Belgrado —Beograd, 'la ciudad blanca'— se levanta en la confluencia del Danubio y el Sava, un punto estratégico que la convirtió en una de las plazas más disputadas de la historia europea. Fundada por los celtas y romanizada como Singidunum, la ciudad cambió de manos una cantidad asombrosa de veces: bizantinos, francos, búlgaros, húngaros, otomanos y austríacos la conquistaron, la perdieron y la reconquistaron. Se calcula que Belgrado fue arrasada y reconstruida decenas de veces, lo que la ha convertido en una de las capitales más destruidas del mundo.
Esa posición fronteriza explica su historia militar y también su carácter. Durante siglos, Belgrado fue la llave del Danubio y la puerta entre el mundo cristiano y el otomano. Hoy, esa herencia de cruce de caminos se percibe en su mezcla de arquitecturas: fortalezas otomanas, palacios austrohúngaros, bloques socialistas y edificios modernos conviven en pocas cuadras.
El corazón histórico de Belgrado es la fortaleza de Kalemegdan, encaramada sobre el promontorio donde el Sava desemboca en el Danubio. Sus muros condensan dos mil años de historia: cimientos romanos, ampliaciones bizantinas y húngaras, murallas otomanas y bastiones austríacos. El propio nombre, de origen turco, significa algo así como 'campo de batalla del castillo', un resumen exacto de su destino.
Hoy, la fortaleza es el gran parque de la ciudad, con museos, iglesias, una torre reloj otomana y vistas magníficas sobre la confluencia de los ríos. Pasear por Kalemegdan al atardecer, entre cañones antiguos y parejas que miran el Danubio, es la mejor introducción a Belgrado: un lugar donde la guerra se transformó en paseo y la historia dura se volvió paisaje cotidiano.
Durante buena parte del siglo XX, Belgrado no fue solo la capital de Serbia sino de toda Yugoslavia, primero la monárquica y después la de Tito. Como tal, concentró el poder político, la vida cultural y las grandes instituciones del Estado federal. El barrio de Novi Beograd, levantado desde cero al otro lado del Sava en la posguerra, es un testimonio monumental de la ambición urbanística del socialismo yugoslavo.
Belgrado también cargó con los momentos más duros del final del siglo. Fue bombardeada por la aviación nazi en 1941 y de nuevo por la OTAN en 1999. Los edificios semiderruidos del antiguo Estado Mayor, en pleno centro, se conservaron durante años como recordatorio de aquella campaña. Comprender esta doble condición —capital gloriosa y ciudad golpeada— es clave para entender el orgullo y la herida que conviven en el ánimo de los belgradenses.

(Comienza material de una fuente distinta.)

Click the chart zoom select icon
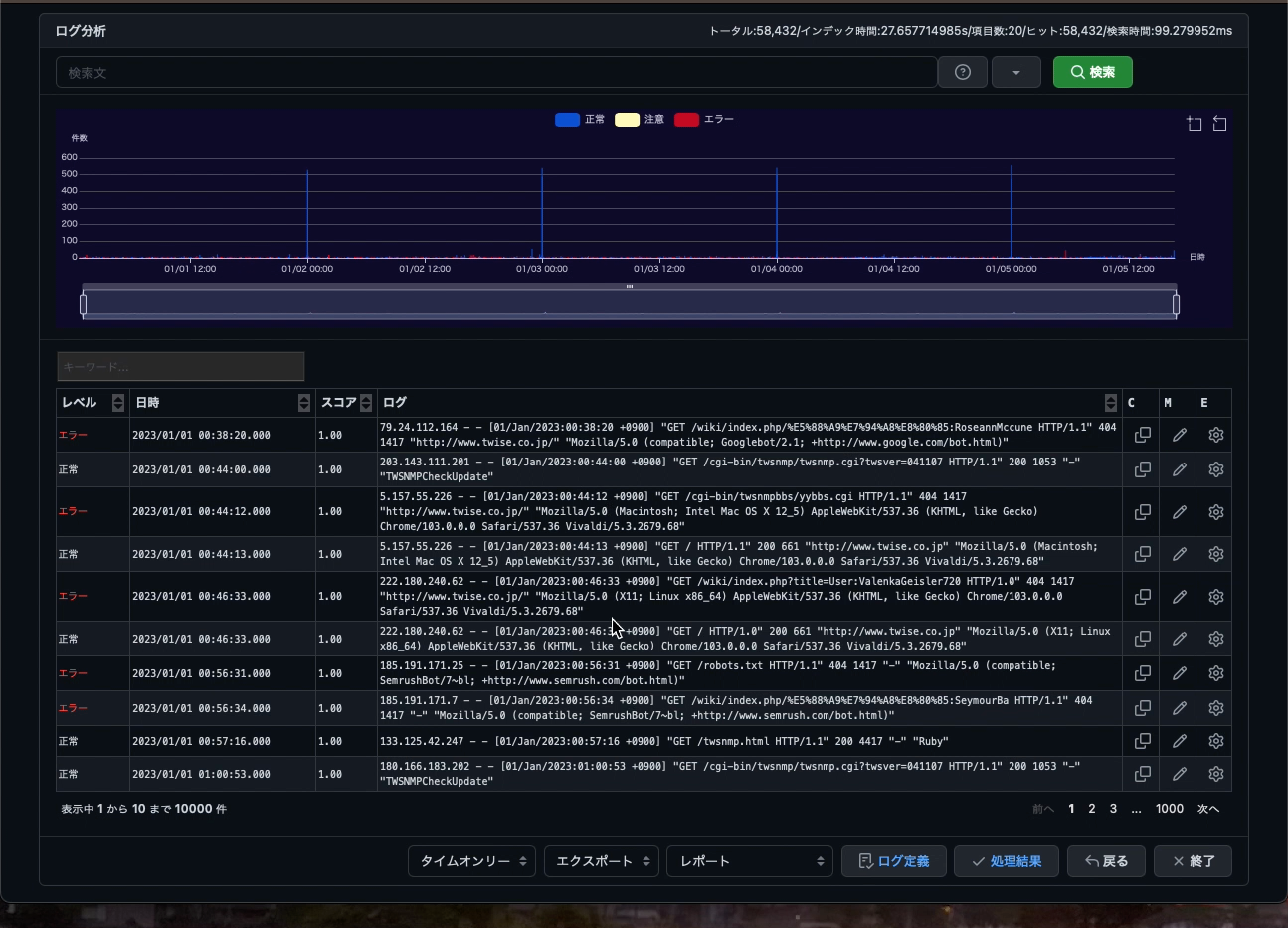 click(x=1195, y=124)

Si algo distingue a Belgrado en la Europa de hoy es su vida nocturna, legendaria en todos los Balcanes. Los splavovi, las célebres balsas-discoteca amarradas sobre el Danubio y el Sava, ofrecen fiesta hasta el amanecer en verano. A ellos se suman los bares del bohemio barrio de Skadarlija, la antigua calle de los artistas, y una escena musical que va del turbo-folk a la electrónica más actual.

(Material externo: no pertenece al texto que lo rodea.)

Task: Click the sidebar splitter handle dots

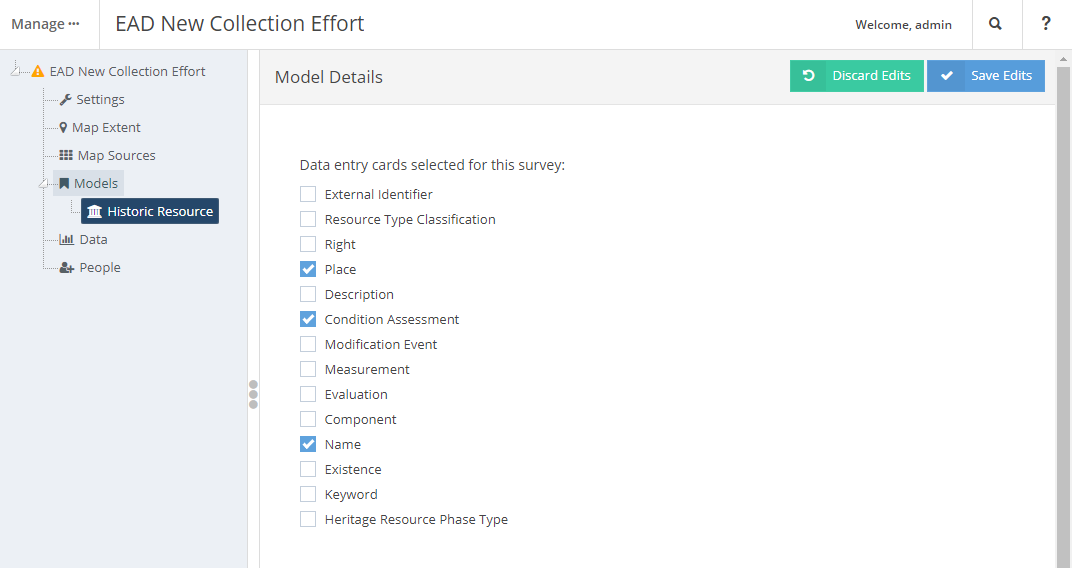Action: (x=253, y=394)

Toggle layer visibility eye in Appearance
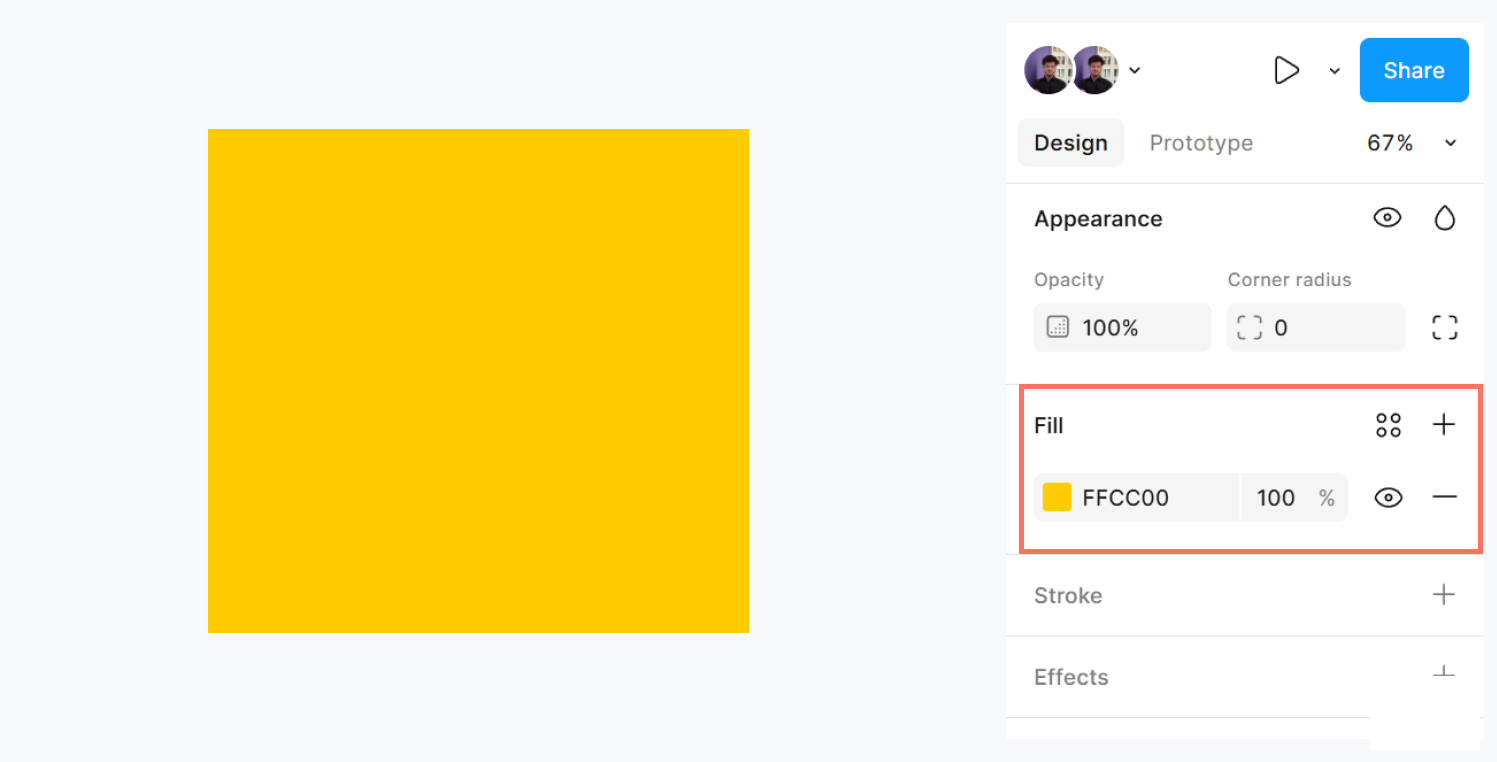(1387, 218)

Esta energía nocturna no es un capricho reciente: es también una forma de respuesta al aislamiento y las penurias de los años noventa, cuando la juventud de Belgrado encontró en la fiesta y en la música una vía de escape y de resistencia. Hoy, esa reputación de ciudad barata, hospitalaria y despierta hasta cualquier hora convirtió a Belgrado en uno de los destinos favoritos del turismo joven europeo.
Al este de Belgrado, siguiendo el curso del Danubio, el gran río se encajona en el desfiladero de Djerdap, conocido internacionalmente como las Puertas de Hierro. Es el cañón fluvial más largo y espectacular de Europa, donde el Danubio marca la frontera natural entre Serbia y Rumania y se abre paso entre paredes de roca de cientos de metros. El parque nacional de Djerdap protege este paisaje de bosques, aguas profundas y fauna abundante.

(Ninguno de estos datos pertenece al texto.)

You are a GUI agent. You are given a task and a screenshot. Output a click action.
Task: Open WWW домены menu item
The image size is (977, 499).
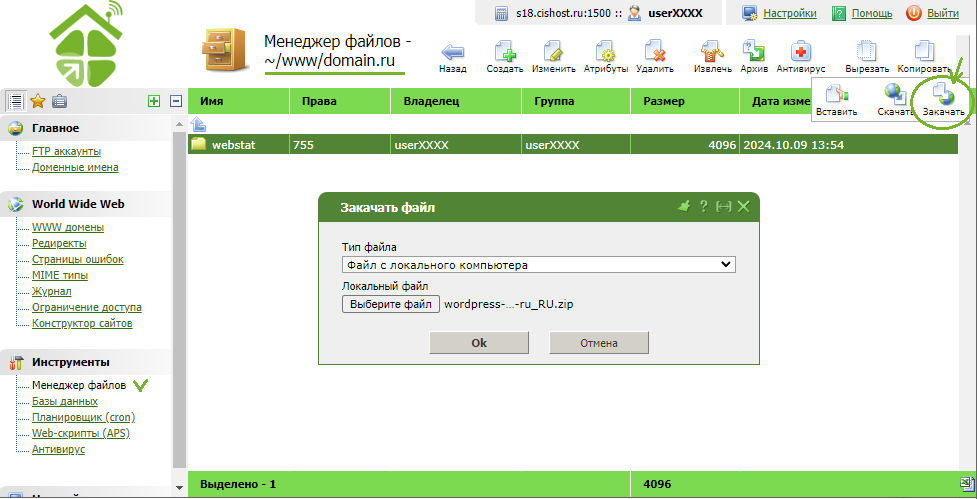67,227
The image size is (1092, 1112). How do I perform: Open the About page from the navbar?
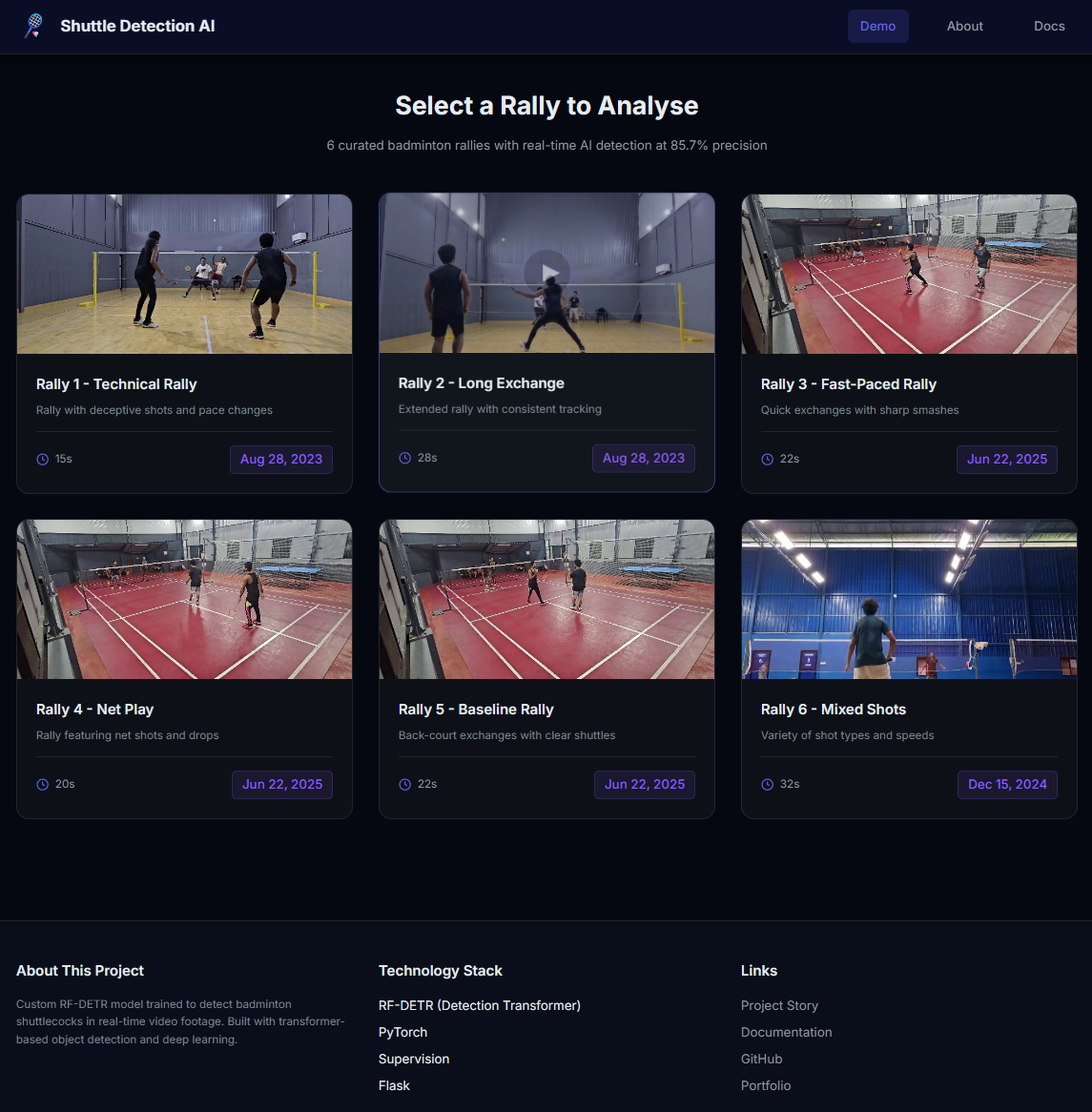[964, 26]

El desfiladero también guarda un pasado remotísimo. En la orilla serbia se encuentra Lepenski Vir, uno de los asentamientos más antiguos y enigmáticos de Europa, con una cultura mesolítica de hace más de ocho mil años que dejó esculturas de piedra con rostros humanos. Muy cerca, la placa romana de Trajano y los restos de su puente recuerdan que este paso fue una arteria estratégica del Imperio. Djerdap une así naturaleza sobrecogedora y una densidad histórica que se remonta a los primeros pobladores del continente.